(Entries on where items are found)
_ _ _ _ _ _ _

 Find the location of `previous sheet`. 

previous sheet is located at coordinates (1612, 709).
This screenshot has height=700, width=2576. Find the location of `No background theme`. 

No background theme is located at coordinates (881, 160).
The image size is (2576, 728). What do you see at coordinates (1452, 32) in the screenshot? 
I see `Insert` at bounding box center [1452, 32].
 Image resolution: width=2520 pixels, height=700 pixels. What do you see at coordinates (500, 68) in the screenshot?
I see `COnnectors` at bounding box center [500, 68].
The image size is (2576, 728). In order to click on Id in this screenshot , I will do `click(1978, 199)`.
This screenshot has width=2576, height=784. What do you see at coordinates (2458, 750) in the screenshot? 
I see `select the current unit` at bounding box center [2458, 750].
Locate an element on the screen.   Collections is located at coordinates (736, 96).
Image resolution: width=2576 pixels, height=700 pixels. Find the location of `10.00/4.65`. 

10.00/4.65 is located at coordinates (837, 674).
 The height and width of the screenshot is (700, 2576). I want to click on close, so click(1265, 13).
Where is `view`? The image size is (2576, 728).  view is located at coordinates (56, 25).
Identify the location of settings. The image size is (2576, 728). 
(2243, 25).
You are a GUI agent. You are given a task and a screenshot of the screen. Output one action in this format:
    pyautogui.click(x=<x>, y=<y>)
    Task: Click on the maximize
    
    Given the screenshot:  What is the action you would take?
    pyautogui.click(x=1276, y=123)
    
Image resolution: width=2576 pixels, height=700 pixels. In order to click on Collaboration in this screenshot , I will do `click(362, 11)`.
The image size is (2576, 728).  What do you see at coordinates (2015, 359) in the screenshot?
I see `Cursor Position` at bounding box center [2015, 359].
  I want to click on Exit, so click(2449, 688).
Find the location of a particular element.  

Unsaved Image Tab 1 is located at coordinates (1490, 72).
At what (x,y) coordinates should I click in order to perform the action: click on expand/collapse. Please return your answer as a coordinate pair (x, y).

_ _ _ _ _ _ _

## WHAT TO WORK ON
Reproduce all of the material above, line for line and without any changes.

## ANSWER FOR THE TASK
 Find the location of `previous sheet`. 

previous sheet is located at coordinates (1612, 709).
This screenshot has height=700, width=2576. Find the location of `No background theme`. 

No background theme is located at coordinates (881, 160).
The image size is (2576, 728). What do you see at coordinates (1452, 32) in the screenshot? 
I see `Insert` at bounding box center [1452, 32].
 Image resolution: width=2520 pixels, height=700 pixels. What do you see at coordinates (500, 68) in the screenshot?
I see `COnnectors` at bounding box center [500, 68].
The image size is (2576, 728). In order to click on Id in this screenshot , I will do `click(1978, 199)`.
This screenshot has width=2576, height=784. What do you see at coordinates (2458, 750) in the screenshot? 
I see `select the current unit` at bounding box center [2458, 750].
Locate an element on the screen.   Collections is located at coordinates (736, 96).
Image resolution: width=2576 pixels, height=700 pixels. Find the location of `10.00/4.65`. 

10.00/4.65 is located at coordinates (837, 674).
 The height and width of the screenshot is (700, 2576). I want to click on close, so click(1265, 13).
Where is `view`? The image size is (2576, 728).  view is located at coordinates (56, 25).
Identify the location of settings. The image size is (2576, 728). 
(2243, 25).
You are a GUI agent. You are given a task and a screenshot of the screen. Output one action in this format:
    pyautogui.click(x=<x>, y=<y>)
    Task: Click on the maximize
    
    Given the screenshot:  What is the action you would take?
    pyautogui.click(x=1276, y=123)
    
Image resolution: width=2576 pixels, height=700 pixels. In order to click on Collaboration in this screenshot , I will do `click(362, 11)`.
The image size is (2576, 728).  What do you see at coordinates (2015, 359) in the screenshot?
I see `Cursor Position` at bounding box center [2015, 359].
  I want to click on Exit, so click(2449, 688).
Find the location of a particular element.  

Unsaved Image Tab 1 is located at coordinates (1490, 72).
At what (x,y) coordinates should I click in order to perform the action: click on expand/collapse. Please return your answer as a coordinate pair (x, y).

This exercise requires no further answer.